In the present evaluation of the habitat function, a further continuation of the concept developed by Lahmeyer (2000), soil associations with extreme conditions of water balance and rare soil associations are primarily assessed as valuable. Rare and wet locations are identified as so-called special sites. In that way, ecologically particularly valuable locations and potentials for development, such as meadow communities, damp meadows and boglands, can be highlighted.
Extremely dry and low-nutrient dunes and anthropogenically created young soils represent potential sites for valuable dry meadows. These sections receive a medium evaluation as special natural spaces, regardless of their degree of near-naturalness.
Overall, the evaluation represents the potential of the soil to sustain certain vegetation, and is not an evaluation of the existing vegetation.
The habitat function for rare and near-natural plant communities is ascertained on the basis of the criteria near-naturalness (cf. Map 01.11.3), regional rareness of the soil association (cf. Map 01.11.1), dampness of the site (cf. Map 01.01 and 01.06.4) and nutrient supply (cf. Map 01.06.9) (cf. Figure 1). Using these criteria, so-called “special sites” are ascertained. Special sites include:
- Sections on which the site dampness is indicated as “wet”
- Sections on which the regional rareness of the soil association has been assessed as “very rare to rare”

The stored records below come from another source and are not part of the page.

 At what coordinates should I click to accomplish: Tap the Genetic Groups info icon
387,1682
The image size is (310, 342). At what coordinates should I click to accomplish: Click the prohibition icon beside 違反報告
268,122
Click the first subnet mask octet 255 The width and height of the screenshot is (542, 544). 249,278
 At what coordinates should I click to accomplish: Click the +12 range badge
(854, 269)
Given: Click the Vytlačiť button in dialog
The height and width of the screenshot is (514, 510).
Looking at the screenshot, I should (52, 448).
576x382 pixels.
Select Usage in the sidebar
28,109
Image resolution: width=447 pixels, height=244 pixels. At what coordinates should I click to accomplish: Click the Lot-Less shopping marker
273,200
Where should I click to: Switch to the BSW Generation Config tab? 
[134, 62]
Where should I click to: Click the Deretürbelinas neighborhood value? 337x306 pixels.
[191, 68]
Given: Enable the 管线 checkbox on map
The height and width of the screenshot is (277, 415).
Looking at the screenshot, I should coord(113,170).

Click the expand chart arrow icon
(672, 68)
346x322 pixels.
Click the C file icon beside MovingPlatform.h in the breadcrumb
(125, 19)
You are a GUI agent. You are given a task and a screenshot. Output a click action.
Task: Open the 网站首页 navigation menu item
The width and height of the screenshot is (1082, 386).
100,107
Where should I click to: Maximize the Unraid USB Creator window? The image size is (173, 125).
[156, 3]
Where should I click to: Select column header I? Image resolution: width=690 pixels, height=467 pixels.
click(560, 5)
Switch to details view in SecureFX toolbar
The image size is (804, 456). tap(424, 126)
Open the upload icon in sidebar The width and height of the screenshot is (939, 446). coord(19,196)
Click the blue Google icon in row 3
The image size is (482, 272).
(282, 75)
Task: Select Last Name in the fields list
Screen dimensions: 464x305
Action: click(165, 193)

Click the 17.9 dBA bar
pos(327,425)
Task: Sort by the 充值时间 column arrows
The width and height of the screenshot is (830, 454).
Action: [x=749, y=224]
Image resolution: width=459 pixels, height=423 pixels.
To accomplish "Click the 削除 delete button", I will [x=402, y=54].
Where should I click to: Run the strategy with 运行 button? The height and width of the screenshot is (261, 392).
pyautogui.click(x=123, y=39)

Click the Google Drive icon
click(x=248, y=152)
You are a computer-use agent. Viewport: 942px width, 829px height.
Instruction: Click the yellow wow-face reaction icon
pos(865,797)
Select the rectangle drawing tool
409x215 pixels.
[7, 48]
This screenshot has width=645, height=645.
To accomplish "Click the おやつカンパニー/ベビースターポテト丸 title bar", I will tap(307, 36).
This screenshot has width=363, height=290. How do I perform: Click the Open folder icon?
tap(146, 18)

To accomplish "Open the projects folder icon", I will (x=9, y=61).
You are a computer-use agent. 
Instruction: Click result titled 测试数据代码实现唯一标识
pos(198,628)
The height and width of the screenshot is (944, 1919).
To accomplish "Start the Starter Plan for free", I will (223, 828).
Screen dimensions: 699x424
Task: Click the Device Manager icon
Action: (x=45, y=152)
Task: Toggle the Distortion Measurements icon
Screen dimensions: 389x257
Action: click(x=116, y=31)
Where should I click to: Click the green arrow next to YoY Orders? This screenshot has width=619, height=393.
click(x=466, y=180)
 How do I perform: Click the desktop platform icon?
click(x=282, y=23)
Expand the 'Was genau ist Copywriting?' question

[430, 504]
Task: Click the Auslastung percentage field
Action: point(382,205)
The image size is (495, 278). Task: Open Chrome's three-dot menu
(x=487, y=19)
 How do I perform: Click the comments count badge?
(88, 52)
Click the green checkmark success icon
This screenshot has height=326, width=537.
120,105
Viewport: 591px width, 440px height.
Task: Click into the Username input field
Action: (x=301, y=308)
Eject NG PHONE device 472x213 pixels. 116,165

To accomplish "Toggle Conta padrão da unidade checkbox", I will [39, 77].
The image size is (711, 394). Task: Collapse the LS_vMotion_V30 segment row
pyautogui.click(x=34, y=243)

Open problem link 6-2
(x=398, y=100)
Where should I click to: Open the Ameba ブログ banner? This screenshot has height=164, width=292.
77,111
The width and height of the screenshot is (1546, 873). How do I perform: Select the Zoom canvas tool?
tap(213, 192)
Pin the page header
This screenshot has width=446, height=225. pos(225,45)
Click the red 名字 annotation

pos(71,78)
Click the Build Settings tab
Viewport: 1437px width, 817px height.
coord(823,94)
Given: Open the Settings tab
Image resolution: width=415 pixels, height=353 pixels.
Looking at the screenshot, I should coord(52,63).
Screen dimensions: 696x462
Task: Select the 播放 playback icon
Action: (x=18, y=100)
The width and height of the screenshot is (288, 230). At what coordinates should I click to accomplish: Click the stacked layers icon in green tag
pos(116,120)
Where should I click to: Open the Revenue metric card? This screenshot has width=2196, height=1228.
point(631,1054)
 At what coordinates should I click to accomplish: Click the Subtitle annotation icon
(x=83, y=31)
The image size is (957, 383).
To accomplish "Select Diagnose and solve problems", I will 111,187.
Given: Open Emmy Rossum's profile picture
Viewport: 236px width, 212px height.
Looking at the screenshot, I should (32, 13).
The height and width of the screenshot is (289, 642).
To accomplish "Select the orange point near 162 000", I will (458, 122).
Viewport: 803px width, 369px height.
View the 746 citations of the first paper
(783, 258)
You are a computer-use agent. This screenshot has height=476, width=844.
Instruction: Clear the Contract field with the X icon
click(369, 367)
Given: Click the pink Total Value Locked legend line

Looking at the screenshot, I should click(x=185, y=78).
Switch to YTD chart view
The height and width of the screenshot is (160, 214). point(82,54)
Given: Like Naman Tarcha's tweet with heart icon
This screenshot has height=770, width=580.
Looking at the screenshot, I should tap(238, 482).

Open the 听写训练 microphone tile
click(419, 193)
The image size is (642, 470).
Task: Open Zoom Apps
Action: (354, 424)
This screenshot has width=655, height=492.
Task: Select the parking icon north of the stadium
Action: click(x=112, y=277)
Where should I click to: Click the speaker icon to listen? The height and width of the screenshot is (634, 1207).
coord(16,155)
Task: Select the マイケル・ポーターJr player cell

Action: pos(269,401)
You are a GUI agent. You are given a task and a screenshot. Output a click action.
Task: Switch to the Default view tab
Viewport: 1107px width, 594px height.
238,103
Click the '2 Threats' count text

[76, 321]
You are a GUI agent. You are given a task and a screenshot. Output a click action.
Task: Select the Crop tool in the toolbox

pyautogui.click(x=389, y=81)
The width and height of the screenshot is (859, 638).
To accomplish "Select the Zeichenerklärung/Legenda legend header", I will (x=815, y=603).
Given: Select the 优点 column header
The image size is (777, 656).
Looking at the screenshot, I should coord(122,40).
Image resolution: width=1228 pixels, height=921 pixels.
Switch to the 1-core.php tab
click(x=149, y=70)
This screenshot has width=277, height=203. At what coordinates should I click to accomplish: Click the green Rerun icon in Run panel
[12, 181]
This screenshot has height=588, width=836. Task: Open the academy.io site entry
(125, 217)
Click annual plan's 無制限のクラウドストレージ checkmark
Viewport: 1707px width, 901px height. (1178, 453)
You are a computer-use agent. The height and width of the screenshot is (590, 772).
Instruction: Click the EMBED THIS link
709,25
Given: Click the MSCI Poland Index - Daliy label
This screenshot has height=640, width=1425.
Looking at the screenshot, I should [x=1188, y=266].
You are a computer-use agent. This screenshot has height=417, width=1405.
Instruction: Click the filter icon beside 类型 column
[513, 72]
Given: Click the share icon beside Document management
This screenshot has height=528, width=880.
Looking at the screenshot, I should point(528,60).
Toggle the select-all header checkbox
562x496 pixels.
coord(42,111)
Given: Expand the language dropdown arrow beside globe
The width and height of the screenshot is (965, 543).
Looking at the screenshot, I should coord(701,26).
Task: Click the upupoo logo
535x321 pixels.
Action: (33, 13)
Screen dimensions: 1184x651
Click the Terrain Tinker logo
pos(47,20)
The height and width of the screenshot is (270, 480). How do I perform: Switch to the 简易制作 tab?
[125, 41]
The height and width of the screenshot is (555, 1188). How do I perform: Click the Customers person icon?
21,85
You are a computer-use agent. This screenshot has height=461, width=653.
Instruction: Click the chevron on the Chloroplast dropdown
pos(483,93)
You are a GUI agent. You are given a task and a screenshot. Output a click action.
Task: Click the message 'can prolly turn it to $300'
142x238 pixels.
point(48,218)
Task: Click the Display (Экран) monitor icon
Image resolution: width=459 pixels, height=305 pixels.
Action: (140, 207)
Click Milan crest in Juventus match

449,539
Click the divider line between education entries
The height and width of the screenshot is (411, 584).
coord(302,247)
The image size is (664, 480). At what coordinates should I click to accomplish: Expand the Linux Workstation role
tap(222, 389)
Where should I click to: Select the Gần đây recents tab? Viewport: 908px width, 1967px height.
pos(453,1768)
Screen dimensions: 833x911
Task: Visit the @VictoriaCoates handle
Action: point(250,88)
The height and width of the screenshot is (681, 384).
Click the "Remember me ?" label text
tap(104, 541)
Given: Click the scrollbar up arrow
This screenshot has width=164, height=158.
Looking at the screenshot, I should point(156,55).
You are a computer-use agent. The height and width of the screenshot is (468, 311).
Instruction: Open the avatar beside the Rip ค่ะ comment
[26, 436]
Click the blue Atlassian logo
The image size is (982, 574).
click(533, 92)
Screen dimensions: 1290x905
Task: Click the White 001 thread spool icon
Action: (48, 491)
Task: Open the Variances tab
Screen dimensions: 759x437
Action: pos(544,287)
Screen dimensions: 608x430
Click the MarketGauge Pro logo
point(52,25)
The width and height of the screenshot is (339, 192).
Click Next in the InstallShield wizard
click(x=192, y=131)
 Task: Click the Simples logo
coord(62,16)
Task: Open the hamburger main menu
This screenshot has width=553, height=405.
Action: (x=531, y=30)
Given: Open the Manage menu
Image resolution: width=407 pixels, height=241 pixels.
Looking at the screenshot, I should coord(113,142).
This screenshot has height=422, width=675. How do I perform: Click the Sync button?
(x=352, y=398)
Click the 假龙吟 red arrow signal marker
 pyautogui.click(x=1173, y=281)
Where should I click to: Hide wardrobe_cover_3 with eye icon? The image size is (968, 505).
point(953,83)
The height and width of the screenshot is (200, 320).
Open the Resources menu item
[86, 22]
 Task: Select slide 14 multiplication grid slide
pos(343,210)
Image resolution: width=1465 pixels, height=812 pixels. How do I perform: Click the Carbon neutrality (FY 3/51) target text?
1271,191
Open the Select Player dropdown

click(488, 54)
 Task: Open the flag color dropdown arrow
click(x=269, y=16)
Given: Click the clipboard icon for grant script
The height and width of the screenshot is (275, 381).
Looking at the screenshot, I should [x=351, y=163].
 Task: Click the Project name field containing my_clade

- Sections with dry, low-nutrient soils.
As shown in Table 1, the evaluation of the habitat function for near-natural and rare plant communities is carried out according to three classes (low, medium, high), with consideration given to the degree of near-naturalness. The rare and wet classes receive a considerably higher evaluation than the dry locations, which are less sensitive because they regenerate more easily. The latter are assigned exclusively a medium potential for development, regardless of their near-naturalness. “Normal” locations obtain a medium efficacy rating only with very high near-naturalness.